Kaito (Nijiro Murakami) lives on a Japanese island with his single mother, his father, who he remains in contact with, having left some time before. He has trouble thinking of his mother as a woman who may be interested in other men, but something happens one evening that crystallises his feelings in a shocking way when he is out on the beach, after the storm has happened earlier that day, and discovers a naked man's dead body floating near the shore. It has a tattoo on its back that has significance for Kaito, and when his girlfriend Kyoko (Junko Abe) tries to ask him what is wrong, he turns tail and flees into the darkness. The police are called in to investigate this corpse, not sure if there are suspicious circumstances, but what does Kaito know?
Writer and director Naomi Kawase decided to big up herself when Still the Water was released by announcing, guess what everyone, I've made a masterpiece! We'll be the judge of that, said the majority of those who watched it, and while there were some who agreed with her self-assessment, there were more who failed to see what was so great about her achievement here, settling on a description not as a masterpiece, but as yet another indulgent arthouse effort that littered the independent cinemas of the world and tended to pick up awards and that sort of praise, but not so many audiences who embraced her work enthusiastically. Not as enthusiastically as Kawase herself had embraced her work, which had only bred suspicion in those coming to this.
Mind you, if you don't have confidence in your projects, what's the point in making them? British director Bryan Forbes famously proclaimed his own film Whistle Down the Wind as one of the greatest ever made in a poll of filmmakers' opinions, so Kawase was merely following in that boastful tradition. The problem arrived when you had to consider if she was correct in her assessment; she had certainly amassed a small but loyal following of those who responded to her sensitive, at times enigmatic dramas, and if they were happy with her output then who were the naysayers to complain they may not be too critical in their conclusions, or not critical enough? What the main issue here would be was the apparently placid surface of contemplation of life, gender differences, nature and so forth, and the jarring way Kawase interrupted this.

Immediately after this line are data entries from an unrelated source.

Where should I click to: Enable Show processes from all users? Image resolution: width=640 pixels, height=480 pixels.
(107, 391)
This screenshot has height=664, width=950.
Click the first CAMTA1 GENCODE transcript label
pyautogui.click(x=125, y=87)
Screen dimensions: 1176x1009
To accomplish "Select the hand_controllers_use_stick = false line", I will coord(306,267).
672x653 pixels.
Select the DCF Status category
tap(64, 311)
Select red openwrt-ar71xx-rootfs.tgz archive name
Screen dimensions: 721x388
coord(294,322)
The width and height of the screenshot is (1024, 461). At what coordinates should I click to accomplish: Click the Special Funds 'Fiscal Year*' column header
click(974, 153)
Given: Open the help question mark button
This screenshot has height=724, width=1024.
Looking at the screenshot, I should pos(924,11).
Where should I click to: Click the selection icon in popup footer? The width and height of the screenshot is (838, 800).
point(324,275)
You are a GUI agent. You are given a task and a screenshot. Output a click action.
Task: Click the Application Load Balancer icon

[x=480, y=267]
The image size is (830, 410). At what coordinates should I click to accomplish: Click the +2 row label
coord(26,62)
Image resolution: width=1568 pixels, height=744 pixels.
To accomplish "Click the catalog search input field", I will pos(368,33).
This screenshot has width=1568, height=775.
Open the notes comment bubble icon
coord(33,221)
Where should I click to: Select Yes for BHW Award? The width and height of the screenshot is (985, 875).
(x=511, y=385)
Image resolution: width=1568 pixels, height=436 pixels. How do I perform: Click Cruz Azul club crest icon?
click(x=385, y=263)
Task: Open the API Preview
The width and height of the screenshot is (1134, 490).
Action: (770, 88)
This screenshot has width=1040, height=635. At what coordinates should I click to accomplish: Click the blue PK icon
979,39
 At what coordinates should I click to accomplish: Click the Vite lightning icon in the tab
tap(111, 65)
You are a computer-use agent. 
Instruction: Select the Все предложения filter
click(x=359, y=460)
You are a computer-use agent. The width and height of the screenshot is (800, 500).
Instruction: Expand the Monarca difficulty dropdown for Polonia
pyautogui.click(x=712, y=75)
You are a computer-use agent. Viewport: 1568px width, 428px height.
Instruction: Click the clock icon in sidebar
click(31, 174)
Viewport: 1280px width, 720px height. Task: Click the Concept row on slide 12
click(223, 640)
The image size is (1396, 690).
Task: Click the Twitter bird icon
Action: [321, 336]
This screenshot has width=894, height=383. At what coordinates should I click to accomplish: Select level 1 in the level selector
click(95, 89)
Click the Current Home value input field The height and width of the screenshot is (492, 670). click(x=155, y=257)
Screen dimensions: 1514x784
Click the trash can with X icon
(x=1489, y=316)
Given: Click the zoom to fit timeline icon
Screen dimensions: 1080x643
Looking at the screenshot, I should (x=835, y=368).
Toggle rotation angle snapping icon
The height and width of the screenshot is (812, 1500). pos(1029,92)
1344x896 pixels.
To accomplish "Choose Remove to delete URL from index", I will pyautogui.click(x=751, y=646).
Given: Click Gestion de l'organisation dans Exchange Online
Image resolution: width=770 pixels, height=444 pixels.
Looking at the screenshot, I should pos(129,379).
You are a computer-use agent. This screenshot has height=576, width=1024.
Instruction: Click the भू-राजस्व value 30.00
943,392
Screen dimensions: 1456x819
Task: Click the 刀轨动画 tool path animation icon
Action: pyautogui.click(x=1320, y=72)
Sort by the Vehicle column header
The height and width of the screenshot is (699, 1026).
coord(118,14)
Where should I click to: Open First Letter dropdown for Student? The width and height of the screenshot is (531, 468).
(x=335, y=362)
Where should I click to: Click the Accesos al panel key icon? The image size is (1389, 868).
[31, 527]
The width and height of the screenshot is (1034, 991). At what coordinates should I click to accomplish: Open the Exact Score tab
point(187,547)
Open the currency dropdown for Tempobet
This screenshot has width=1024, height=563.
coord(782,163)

Therefore you would be just settling into a groove of watching Kaito and Kyoko, say, sharing a bike ride down a picturesque seaside road, and five minutes later you were watching a goat being slaughtered for real on camera to make some statement or other about death. Now, there was a dying character in the story, Kyoko's mother who she shares significant conversations with as she gradually slips away, and you would have thought that would be enough to bring out that particular theme, but nope, we had to have authentic animal death too - not to mention the destruction of a centuries old banyan tree that may well make the average nature lover wince. Then there was Kaito's confrontation with his mother in the latter stages that reveals him as an awful prig who only thinks about himself, fair enough, this was part of his journey to coming to terms with himself, but it was not a scene in isolation. What you were left with were a series of attractive visuals broken up by shots of ugliness, and vague instructions to learn something from this experience. Maybe you will, maybe you won't. Music by Hashiken.